The payment fraud market faces “a number of challenges which makes it uniquely suited to the wide-scale deployment of fraud prevention systems,” according to an update from Juniper Research.
The update from Juniper Research notes that one major feature that AI systems possess is “the ability to scale and deal with exponentially increasing complexity.”
As AI is designed around mimicking the human ability to interpret data by learning from experience, “it is fundamentally more capable than any rules-based system.” The report from Juniper Research added that rules-based systems “invariably lead to high numbers of false positives, as they cannot anticipate every combination of circumstances, whereas AI can adapt to changing conditions.”
The report also pointed out that scale is “the critical element.” While humans and manual reviews are limited by available time, AI capabilities “are only limited by the computational power assigned to the task.”
The report added:
“With the advent of cloud computing, this computational power is barely restricted. As such, AI-empowered fraud detection is capable of far greater scale than traditional rules-based systems, without the large manual work requirements.”
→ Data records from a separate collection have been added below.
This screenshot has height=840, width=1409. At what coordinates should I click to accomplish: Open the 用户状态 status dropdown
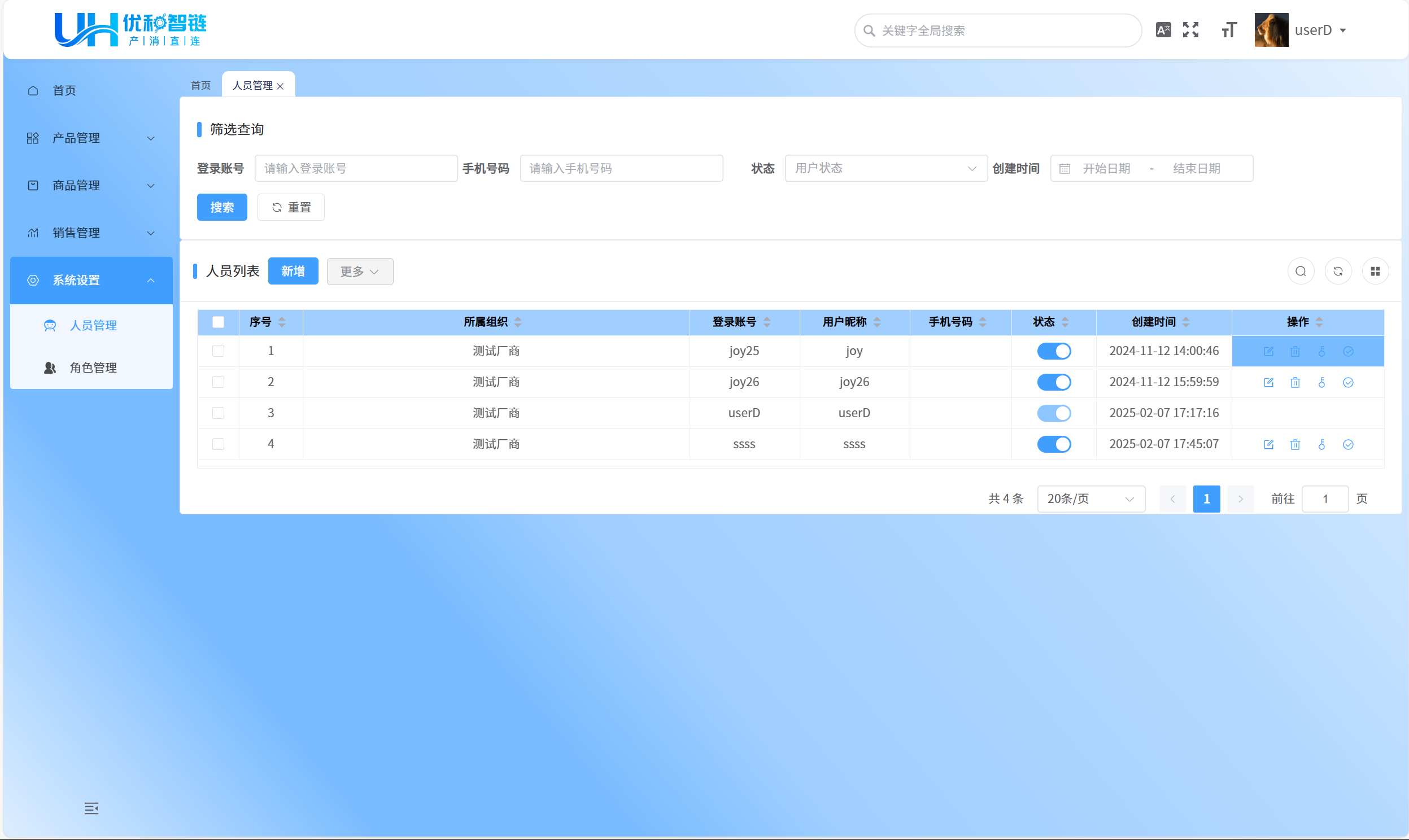click(x=885, y=168)
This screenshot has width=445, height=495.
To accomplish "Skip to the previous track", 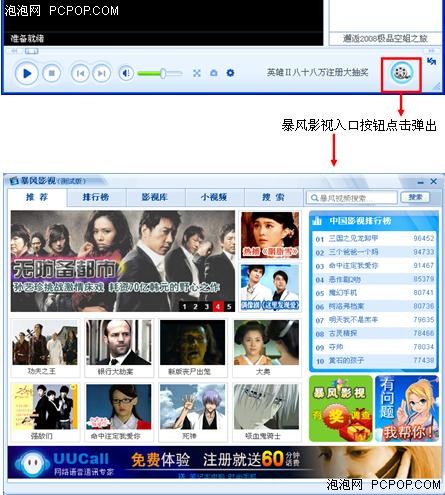I will coord(80,73).

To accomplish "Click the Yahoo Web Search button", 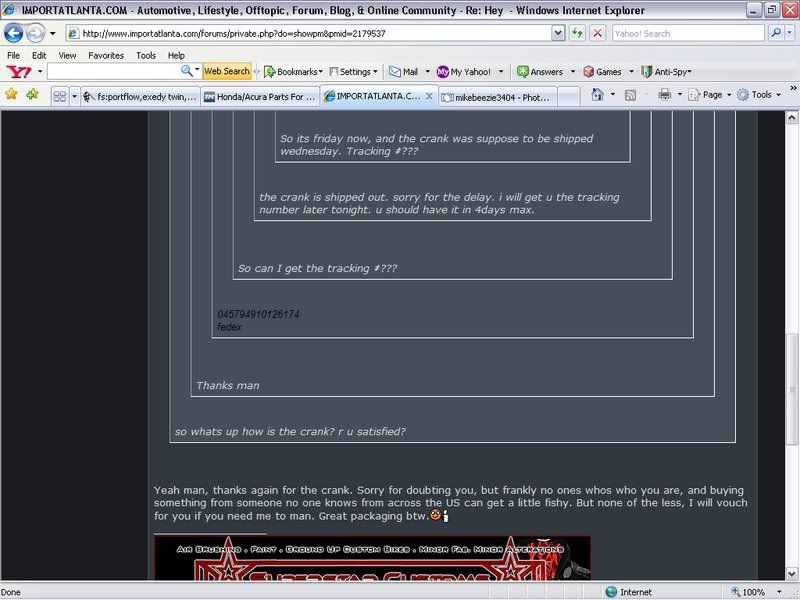I will click(227, 72).
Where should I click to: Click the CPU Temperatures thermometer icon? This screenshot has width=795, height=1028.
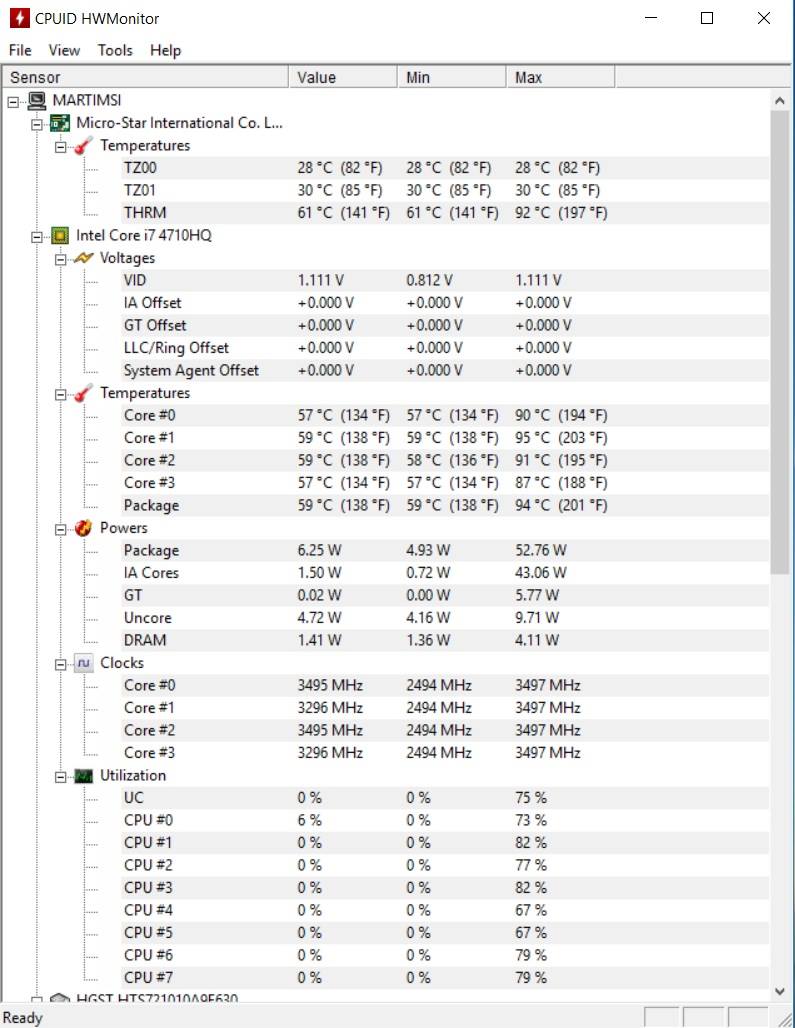[x=84, y=393]
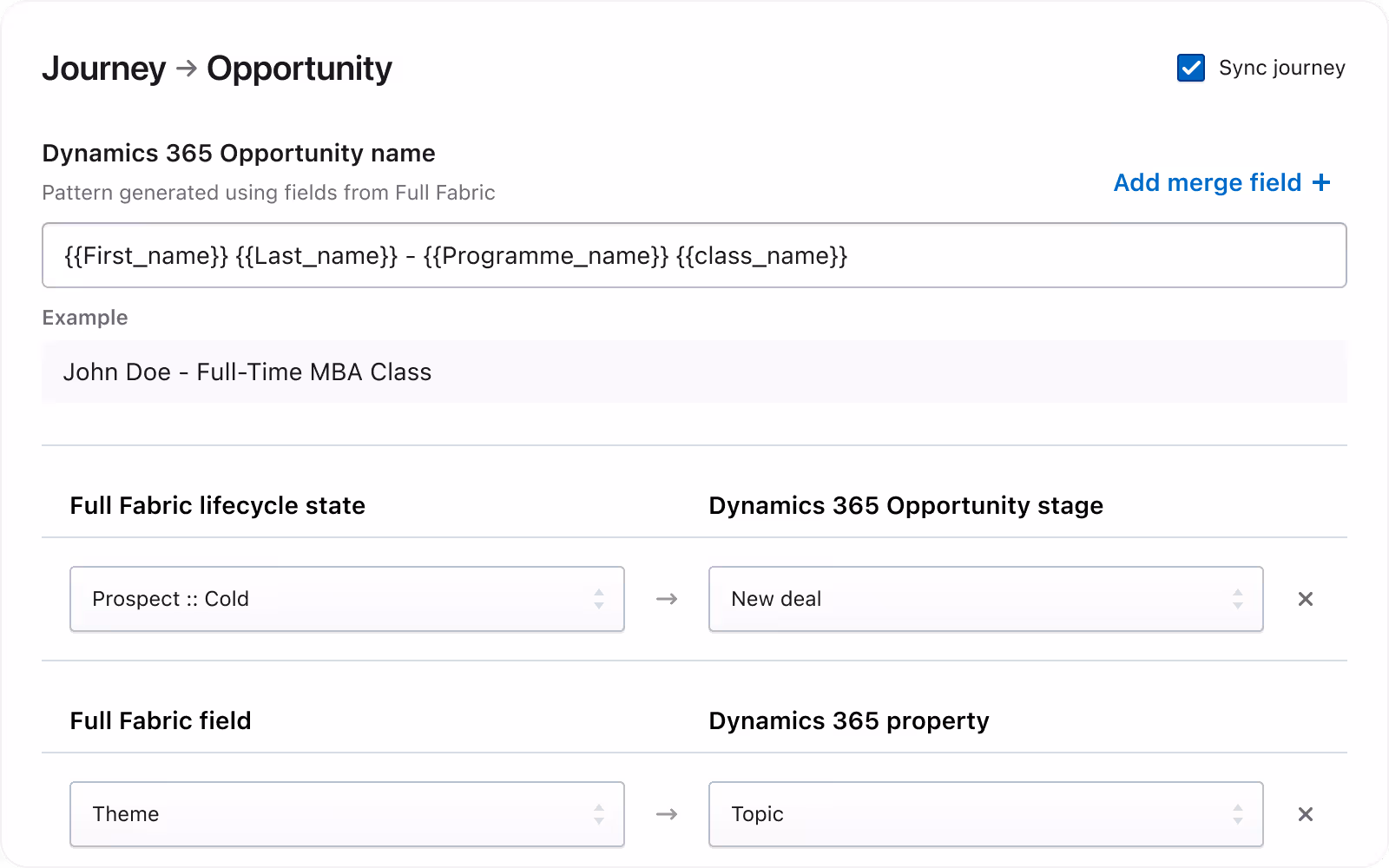
Task: Click the stepper arrows on the New deal selector
Action: pyautogui.click(x=1240, y=599)
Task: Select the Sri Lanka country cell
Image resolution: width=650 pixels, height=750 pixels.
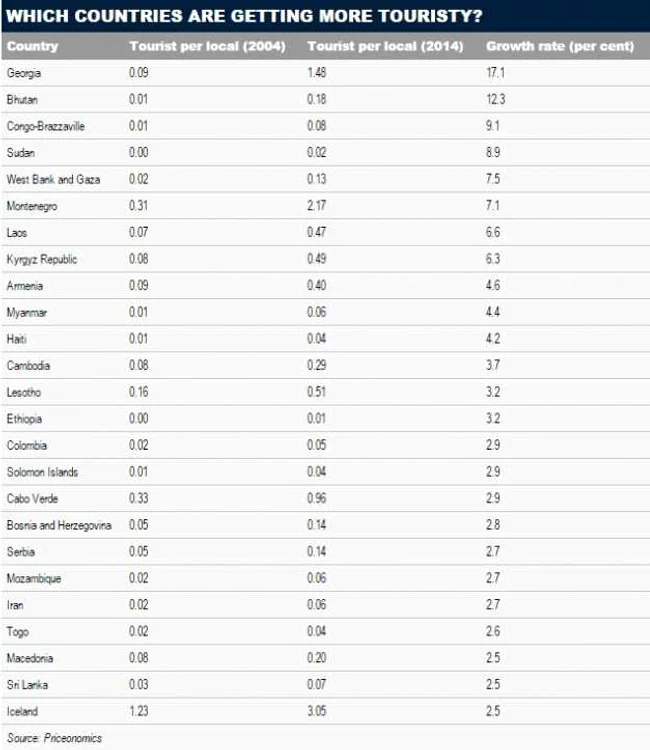Action: point(27,684)
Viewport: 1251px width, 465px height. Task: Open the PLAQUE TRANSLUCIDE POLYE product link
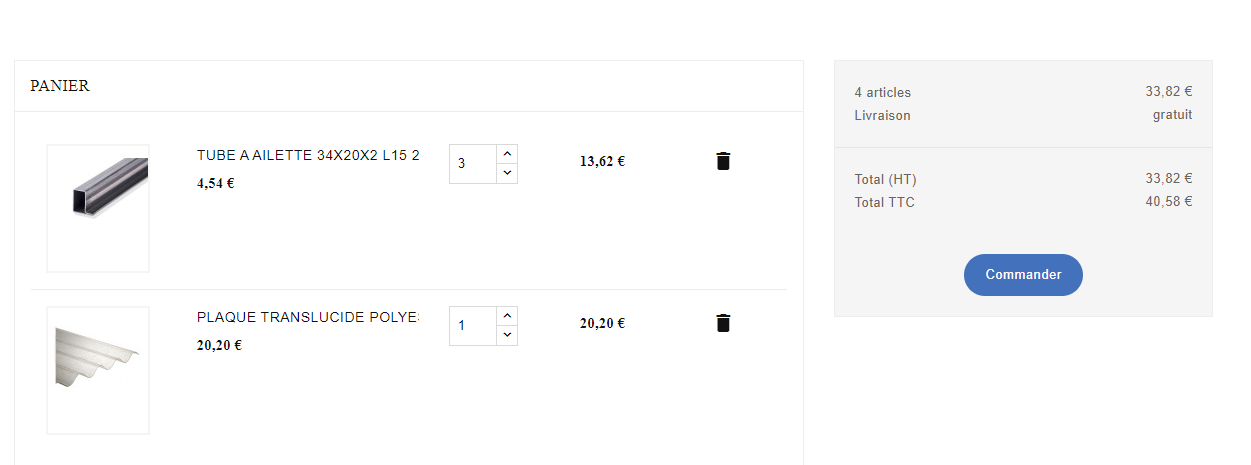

As explained in the report, speed is also a critical factor, for two main reasons:
Time to approve transactions:
In a fast-moving market like eCommerce, which has become “highly competitive, ensuring that merchants are strong on the user experience they provide is more critical than ever.” Given the importance of this, any delay “in which it is unclear whether a payment is going to be approved or not is unhelpful.”
Speed, in terms of “making a decision or requiring additional steps to be taken, is critical to delivering this strong user experience.” AI enables businesses to “cut down decision time when a review is required, and reduces the number of transactions needing reviews at all, reducing the problem further.”
Rapidity of new payment types:
With the rise of payment types that are faster than ever, “particularly instant payments, fraud systems need to be able to intervene and assess transactions in real-time.” The only way to achieve this “is with further automation, which only AI can provide.”
As noted in the update from Juniper Research:
“Pattern recognition is an important skill within AI & machine learning. We define this as the automated recognition of patterns and regularities in data. This is central to how AI functions – by recognizing patterns, as a human analysis can, AI can detect shifts within data and identify irregularities. This capability is essentially what enables AI to deliver within fraud. This capability is important because financial fraud attempts are not isolated – typically, fraud is linked to other accounts and transaction attempts, and has indicators, such as a changed geolocation, a different device or different user behavior.”
For example, within money laundering attempts, “there are often many different mule accounts (where intermediaries are used to pass fraudulent funds) used in a chain, so taking a wider view is important to catching this kind of fraud.”
Fraud can also “come in waves, with new trends emerging.”
As such, “having systems that can identify this and act upon it is important.” Machine learning models “must have the flexibility to change when shifts such as these are detected.”
The global business spend on AI-enabled financial fraud detection and prevention platforms will “exceed $10 billion globally in 2027; rising from just over $6.5 billion in 2022.”
The report added:
“Growing at 57% over the period, we predict that as fraudsters become more sophisticated in their attacks, merchants and issuers will become more adept at utilizing highly advanced AI-enabled fraud detection methods to combat crime. The ability of AI to recognise fraudulent payment trends at scale is critical to provide improved fraud prevention.”
The report also noted that cost savings from AI deployment “will be critical to taking system use beyond regulatory compliance.”
And providing “a genuine return on investment on fraud prevention services, with improving models and greater data access creating a virtuous circle of improvement.”
The team at Juniper says that they “forecast growth of 285%, with cost savings reaching $10.4 billion globally in 2027, from $2.7 billion in 2022.”